Tagsüber jedoch liegt eine schläfrige Stimmung über der Stadt, das Leben läuft langsamer als üblich. Wer jeden Tag noch vor der Morgendämmerung aus dem Schlaf getrommelt wird, fühlt sich gerädert und erschöpft. Wer gar nicht fasten muss, ist besonders genervt. Und nicht nur in Kurtuluş, einem überwiegend von Nichtmuslimen bewohnten Stadtviertel Istanbuls, ist die Ramadan-Trommelei unbeliebt. In vielen Orten der Türkei wird über die Abschaffung dieser Tradition diskutiert, und regelmäßig berichten die Zeitungen von Massenschlägereien zwischen Befürwortern und Gegnern. Da ist der Job als Teppichreiniger oder Staubsaugervertreter in Istanbul eindeutig die bessere Wahl und krisensicher noch dazu.

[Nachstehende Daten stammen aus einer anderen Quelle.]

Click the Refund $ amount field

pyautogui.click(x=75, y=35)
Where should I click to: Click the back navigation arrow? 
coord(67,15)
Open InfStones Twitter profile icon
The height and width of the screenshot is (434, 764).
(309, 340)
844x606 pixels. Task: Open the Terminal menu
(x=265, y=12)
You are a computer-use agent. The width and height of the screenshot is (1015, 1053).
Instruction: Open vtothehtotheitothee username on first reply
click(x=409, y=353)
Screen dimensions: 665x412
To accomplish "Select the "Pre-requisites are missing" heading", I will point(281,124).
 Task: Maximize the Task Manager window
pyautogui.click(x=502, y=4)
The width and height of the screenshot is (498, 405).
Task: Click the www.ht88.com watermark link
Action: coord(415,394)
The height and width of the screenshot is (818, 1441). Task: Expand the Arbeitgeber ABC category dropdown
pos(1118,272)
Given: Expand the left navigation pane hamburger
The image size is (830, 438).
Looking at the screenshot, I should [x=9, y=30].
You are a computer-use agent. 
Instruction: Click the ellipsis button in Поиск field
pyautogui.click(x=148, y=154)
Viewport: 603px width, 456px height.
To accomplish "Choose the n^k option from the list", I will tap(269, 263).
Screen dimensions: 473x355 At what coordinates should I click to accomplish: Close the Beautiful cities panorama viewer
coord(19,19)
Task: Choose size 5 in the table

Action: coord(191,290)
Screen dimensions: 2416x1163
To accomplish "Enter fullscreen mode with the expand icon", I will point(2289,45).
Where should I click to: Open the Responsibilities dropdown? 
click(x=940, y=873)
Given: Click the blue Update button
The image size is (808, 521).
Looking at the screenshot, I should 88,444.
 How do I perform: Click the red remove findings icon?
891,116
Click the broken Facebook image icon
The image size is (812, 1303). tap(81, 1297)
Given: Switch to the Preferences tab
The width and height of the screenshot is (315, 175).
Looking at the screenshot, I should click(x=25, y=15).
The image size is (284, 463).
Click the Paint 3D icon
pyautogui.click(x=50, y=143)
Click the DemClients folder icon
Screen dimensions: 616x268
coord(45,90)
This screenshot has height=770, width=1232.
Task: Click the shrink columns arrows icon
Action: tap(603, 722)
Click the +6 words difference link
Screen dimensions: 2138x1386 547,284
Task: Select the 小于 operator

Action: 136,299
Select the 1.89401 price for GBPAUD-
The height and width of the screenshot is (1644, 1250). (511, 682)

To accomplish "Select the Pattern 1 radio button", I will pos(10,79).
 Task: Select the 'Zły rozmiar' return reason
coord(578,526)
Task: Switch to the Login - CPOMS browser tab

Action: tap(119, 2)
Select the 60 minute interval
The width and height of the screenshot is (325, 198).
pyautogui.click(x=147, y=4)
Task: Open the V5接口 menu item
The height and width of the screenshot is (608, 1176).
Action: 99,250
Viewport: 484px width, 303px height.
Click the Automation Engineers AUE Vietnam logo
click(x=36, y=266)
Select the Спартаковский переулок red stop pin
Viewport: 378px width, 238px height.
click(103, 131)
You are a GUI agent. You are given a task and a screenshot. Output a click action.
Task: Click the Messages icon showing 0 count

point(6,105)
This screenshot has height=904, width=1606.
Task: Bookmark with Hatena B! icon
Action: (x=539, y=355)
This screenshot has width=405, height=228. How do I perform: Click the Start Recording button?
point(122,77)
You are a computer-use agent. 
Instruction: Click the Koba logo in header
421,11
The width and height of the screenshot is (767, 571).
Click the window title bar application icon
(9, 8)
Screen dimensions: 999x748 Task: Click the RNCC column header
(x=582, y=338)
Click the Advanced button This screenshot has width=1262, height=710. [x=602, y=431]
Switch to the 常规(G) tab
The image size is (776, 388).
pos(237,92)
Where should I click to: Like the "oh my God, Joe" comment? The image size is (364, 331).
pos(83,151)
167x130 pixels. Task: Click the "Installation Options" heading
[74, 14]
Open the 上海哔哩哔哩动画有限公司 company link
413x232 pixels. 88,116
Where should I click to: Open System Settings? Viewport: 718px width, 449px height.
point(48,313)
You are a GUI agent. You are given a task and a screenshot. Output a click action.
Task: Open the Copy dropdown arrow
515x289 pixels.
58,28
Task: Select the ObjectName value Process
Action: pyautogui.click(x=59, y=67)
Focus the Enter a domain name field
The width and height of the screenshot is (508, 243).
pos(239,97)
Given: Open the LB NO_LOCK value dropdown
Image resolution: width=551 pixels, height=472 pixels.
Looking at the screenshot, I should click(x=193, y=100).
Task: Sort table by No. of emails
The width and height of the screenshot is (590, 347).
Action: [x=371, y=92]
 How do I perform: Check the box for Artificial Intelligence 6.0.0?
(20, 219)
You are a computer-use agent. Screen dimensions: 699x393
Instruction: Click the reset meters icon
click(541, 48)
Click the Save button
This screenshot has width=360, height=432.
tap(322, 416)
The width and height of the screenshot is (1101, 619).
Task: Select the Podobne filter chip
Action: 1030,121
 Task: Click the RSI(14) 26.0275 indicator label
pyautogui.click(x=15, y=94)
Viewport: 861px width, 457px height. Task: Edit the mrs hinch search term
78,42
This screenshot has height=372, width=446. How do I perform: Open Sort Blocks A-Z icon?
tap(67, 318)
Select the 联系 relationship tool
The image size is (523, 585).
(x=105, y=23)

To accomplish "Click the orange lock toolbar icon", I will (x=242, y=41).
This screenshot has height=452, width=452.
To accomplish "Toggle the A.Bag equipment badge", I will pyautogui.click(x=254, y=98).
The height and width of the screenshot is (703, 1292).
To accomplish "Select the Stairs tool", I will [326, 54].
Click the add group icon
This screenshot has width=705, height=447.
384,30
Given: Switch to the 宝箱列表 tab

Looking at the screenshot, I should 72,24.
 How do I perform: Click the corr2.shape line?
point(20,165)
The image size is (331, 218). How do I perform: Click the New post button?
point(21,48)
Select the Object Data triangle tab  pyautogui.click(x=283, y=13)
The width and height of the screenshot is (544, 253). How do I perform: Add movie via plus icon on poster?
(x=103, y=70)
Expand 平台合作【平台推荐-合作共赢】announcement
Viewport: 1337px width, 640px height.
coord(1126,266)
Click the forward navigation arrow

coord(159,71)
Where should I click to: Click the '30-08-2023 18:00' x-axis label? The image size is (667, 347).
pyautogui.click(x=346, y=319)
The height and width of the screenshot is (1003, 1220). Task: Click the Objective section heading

Es reicht ein schlumpfblaues Tuch

Müde, weil einen der Trommler seit einer Woche aus dem Schlaf schlägt, sitzt man im Innenhof der Blauen Moschee und sinniert über die wunderbare Auslegeware, die Istanbuls Gebetshäuser füllt. Wer die alle schmutz-, staub- und vielleicht sogar milben- und mottenfrei hält, hat Arbeitslosigkeit nicht so schnell zu fürchten. In diese Überlegungen plärrt eine Besuchergruppe. Beim Anblick derselben erwischt man sich bei dem Gedanken: Viel braucht es nicht, um lächerlich auszusehen. Es reicht schon ein schlumpfblaues Tuch, das einem Touristen blößebedeckend um Muskelshirt und Minirock gewickelt wird.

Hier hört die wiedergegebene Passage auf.